Putz has a tiny 2.17 ERA and has converted 45-of-49 save opportunities for Arizona.
Axford, however, has had an even better year.
His ERA is a miniscule 1.95 and 46-out-of-48 in save chances for the Brew Crew.
Combine Axford's dominance with the 3.32 ERA of the Brewers' bullpen as a whole—compared to the D'Backs' 3.71 bullpen clip—and it's clear the Brewers will have a leg up at the end of games.
Justin Upton is one of the best young players in the game, Miguel Montero is the second best hitting catcher in the National League (behind Brian McCann), and Aaron Hill is finding his rhythm in Arizona.
That being said, however, the D'Backs simply won't be able to compete offensively with a team that has two future Hall-of-Famers batting third and fourth. (Not to mention that Ryan Braun is the best overall hitter in the game under 30).
Here are Braun and Prince Fielder's numbers, combined, in 2011:
.315 average, 71 HR, 231 RBI, 357 hits, 204 runs, and 74 doubles.
Throw in Rickie Weeks, Yuniesky Betancourt and Corey Hart, and the Brewers long-ball fire power is awfully daunting.
On paper, the two teams' defensive numbers are quite similar.
The D'Backs edge the Brewers in overall range factor 4.11 to 4.10 and in total zone fielding runs above average 30 to 25.
The biggest key for the Diamondbacks' defense?
They're strong up the middle.
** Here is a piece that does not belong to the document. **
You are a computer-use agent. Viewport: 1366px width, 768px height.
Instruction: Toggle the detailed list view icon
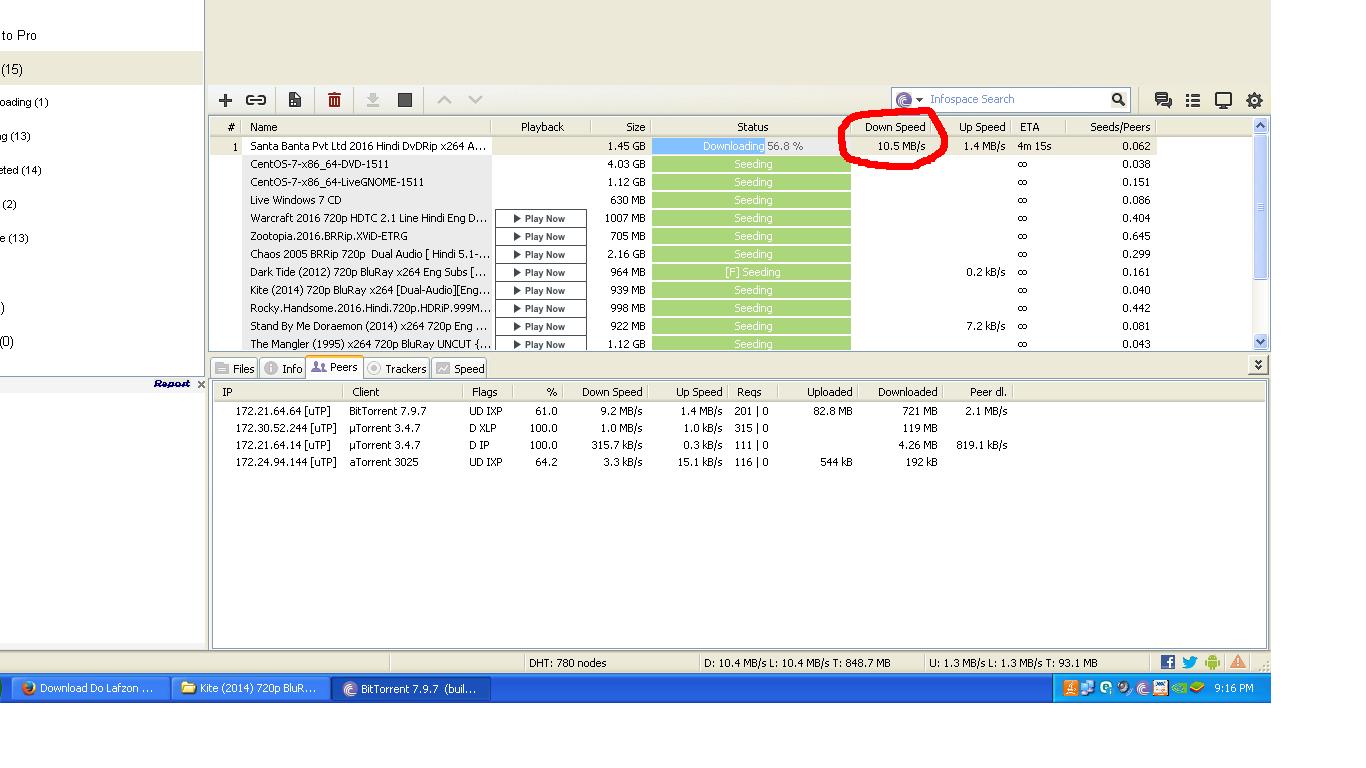1193,100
Willie Bloomquist and Stephen Drew have high zone ratings and, while not as flashy as the Brewers' combo, have the slight edge in defense
ADVANTAGE: Diamondbacks, by a scale.
Neither Kirk Gibson nor Ron Roenicke have much managerial experience.
This is Gibson's second year the the D'Backs, and Roenicke's first, and neither have managed a single playoff game.
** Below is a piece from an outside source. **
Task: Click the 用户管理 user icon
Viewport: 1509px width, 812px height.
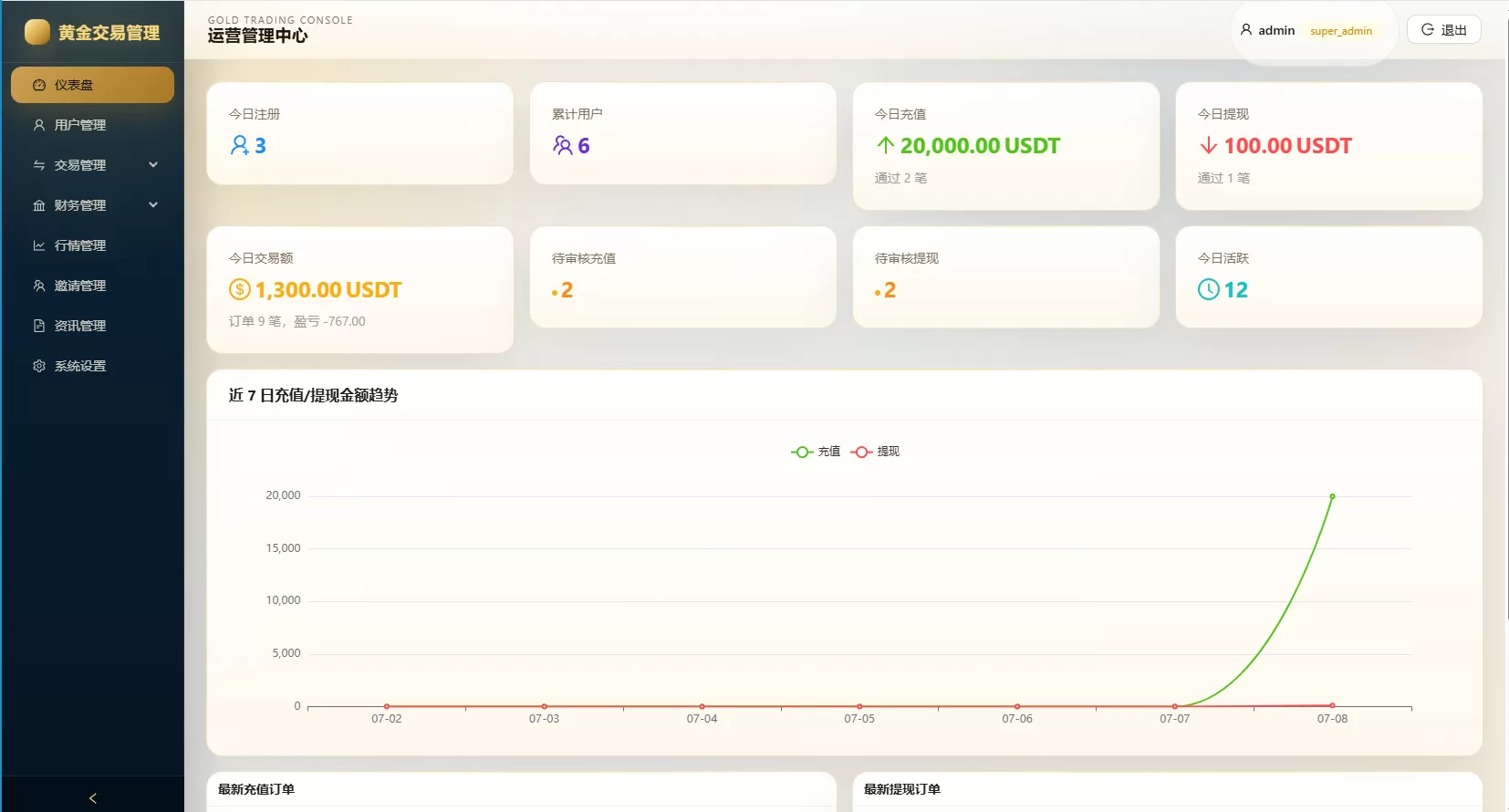Action: (x=39, y=125)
Gibson likes to push the envelope and stresses aggressiveness, while Roenicke is the more silent, stoic type.
I prefer the Roenicke approach, but when it comes to these two coaches, it's hard to give one side an edge over the other.
While the Brewer bench is solid with guys like Craig Counsell, Mark Kotsay and George Kottaras, the Diamondbacks have the edge when it comes to the pine.
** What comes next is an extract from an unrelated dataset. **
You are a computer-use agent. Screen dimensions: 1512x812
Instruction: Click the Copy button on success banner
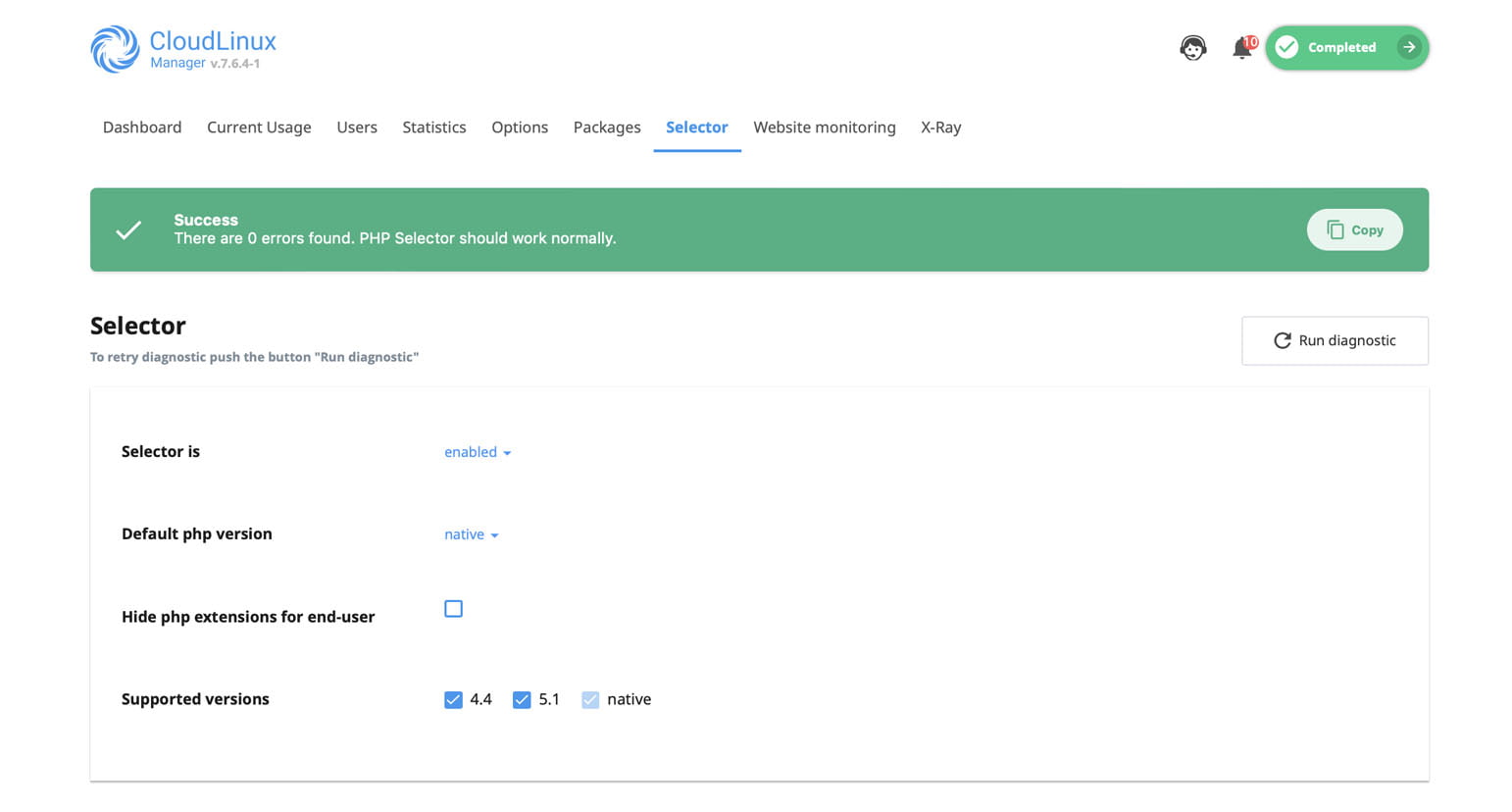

Lyle Overbay brings pop from the left side and Sean Burroughs is a tough pinch hitter who barely strikes out once every two games.
Henry Blanco also provides some depth behind the dish for the Snakes, and he's added 8 homers and a .250 average on the season.
Not shabby for guys who don't play every day.
Milwaukee had an absurd home record this season, winning more than 70 percent of their games played at Miller Park.
Their road record, however, could be cause for concern as they won less than half their games outside the state of Wisconsin.
Arizona, on the other hand, doesn't have a big record swing one way or the other, staying above .500 both home and away.
The bottom line is the Brew Crew are simply hard to beat inside Miller Park.
ADVANTAGE: Brewers, in a big way.*
*If Arizona can sneak a win in Milwaukee, however, the Brewers could be in trouble.
The Brewers simply have too much fire power for the Diamondbacks.
The D'Backs will avoid elimination in game 4, but they will ultimately fall.
Kirk Gibson and the rest of the crew should be proud of the way they played in 2011, but they just run into the wrong team at the wrong time.
Milwaukee will advance to the NLCS, winning the series 3-2.